### [Provided data]
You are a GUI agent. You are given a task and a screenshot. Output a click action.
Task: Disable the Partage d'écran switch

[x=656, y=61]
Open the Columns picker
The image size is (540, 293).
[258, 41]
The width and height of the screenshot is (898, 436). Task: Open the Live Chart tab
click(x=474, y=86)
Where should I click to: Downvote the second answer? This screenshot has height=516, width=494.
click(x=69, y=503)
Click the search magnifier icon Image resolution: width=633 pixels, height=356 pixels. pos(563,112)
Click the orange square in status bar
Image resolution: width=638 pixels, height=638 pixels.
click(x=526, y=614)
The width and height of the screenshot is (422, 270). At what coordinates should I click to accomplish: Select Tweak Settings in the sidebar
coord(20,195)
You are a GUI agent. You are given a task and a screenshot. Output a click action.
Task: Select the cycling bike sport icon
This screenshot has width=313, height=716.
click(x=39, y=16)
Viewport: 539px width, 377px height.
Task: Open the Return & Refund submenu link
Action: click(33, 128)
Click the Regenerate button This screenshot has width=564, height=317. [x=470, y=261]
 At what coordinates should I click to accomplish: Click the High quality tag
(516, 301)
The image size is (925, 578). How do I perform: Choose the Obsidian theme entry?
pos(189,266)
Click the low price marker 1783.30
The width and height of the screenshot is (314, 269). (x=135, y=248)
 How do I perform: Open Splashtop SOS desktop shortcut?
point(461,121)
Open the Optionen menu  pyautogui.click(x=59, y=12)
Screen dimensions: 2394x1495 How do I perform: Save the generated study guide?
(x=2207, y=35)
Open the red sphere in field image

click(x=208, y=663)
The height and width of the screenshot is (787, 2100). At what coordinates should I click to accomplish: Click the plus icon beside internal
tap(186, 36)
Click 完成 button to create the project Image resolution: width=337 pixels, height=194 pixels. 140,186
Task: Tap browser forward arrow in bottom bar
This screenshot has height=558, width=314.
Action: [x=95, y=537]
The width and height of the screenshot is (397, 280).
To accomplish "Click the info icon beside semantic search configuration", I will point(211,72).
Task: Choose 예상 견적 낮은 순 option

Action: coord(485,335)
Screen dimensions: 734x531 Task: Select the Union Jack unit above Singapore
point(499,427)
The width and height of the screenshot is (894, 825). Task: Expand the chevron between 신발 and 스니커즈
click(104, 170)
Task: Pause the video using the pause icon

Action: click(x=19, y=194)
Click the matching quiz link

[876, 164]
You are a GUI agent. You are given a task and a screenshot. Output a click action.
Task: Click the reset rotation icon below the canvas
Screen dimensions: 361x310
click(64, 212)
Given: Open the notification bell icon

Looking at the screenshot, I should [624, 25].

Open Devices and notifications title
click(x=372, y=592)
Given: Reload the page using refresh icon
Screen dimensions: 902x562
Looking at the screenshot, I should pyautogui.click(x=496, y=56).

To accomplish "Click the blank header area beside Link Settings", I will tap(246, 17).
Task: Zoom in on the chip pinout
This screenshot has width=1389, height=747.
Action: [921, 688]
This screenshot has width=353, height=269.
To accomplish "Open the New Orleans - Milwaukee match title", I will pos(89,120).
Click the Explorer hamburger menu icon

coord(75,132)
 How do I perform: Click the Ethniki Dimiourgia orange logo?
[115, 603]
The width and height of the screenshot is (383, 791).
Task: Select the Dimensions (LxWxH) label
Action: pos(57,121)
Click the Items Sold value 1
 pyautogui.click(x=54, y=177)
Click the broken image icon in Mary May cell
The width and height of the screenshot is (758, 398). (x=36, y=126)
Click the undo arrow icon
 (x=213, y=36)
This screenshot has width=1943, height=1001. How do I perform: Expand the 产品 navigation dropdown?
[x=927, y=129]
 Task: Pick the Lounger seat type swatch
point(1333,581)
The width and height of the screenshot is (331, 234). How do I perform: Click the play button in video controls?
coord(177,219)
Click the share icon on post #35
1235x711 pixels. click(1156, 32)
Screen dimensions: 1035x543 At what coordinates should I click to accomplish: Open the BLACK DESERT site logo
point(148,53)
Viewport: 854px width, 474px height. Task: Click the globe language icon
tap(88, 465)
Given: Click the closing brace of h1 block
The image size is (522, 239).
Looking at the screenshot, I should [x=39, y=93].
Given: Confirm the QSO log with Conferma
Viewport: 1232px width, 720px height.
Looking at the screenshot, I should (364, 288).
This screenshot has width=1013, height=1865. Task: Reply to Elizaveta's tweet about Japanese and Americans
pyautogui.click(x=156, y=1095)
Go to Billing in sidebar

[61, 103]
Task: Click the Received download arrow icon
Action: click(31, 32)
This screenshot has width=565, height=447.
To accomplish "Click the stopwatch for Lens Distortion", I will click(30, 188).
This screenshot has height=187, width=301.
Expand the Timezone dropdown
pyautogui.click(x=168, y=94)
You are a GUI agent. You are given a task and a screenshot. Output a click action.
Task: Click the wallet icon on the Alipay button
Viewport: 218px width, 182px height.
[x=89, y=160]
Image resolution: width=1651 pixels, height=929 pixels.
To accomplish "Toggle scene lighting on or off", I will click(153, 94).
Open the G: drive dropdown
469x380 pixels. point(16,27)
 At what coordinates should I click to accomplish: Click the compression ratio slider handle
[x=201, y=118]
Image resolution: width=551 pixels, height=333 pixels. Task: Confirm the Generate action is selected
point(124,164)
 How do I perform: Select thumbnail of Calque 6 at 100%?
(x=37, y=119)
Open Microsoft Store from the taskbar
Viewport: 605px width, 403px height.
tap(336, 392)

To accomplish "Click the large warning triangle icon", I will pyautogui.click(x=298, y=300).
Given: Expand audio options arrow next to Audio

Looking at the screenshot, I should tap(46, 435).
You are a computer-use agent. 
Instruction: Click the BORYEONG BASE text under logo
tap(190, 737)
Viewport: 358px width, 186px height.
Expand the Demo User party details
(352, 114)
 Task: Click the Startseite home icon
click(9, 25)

### [To be done]
Lay out the stretch of data above from the line containing "Open Microsoft Store from the taskbar" through the line containing "Looking at the screenshot, I should tap(46, 435)." as a numbered list, one line per item, omitting blank lines.

### [Reply]
1. Open Microsoft Store from the taskbar
2. Viewport: 605px width, 403px height.
3. tap(336, 392)
4. To accomplish "Click the large warning triangle icon", I will pyautogui.click(x=298, y=300).
5. Given: Expand audio options arrow next to Audio
6. Looking at the screenshot, I should tap(46, 435).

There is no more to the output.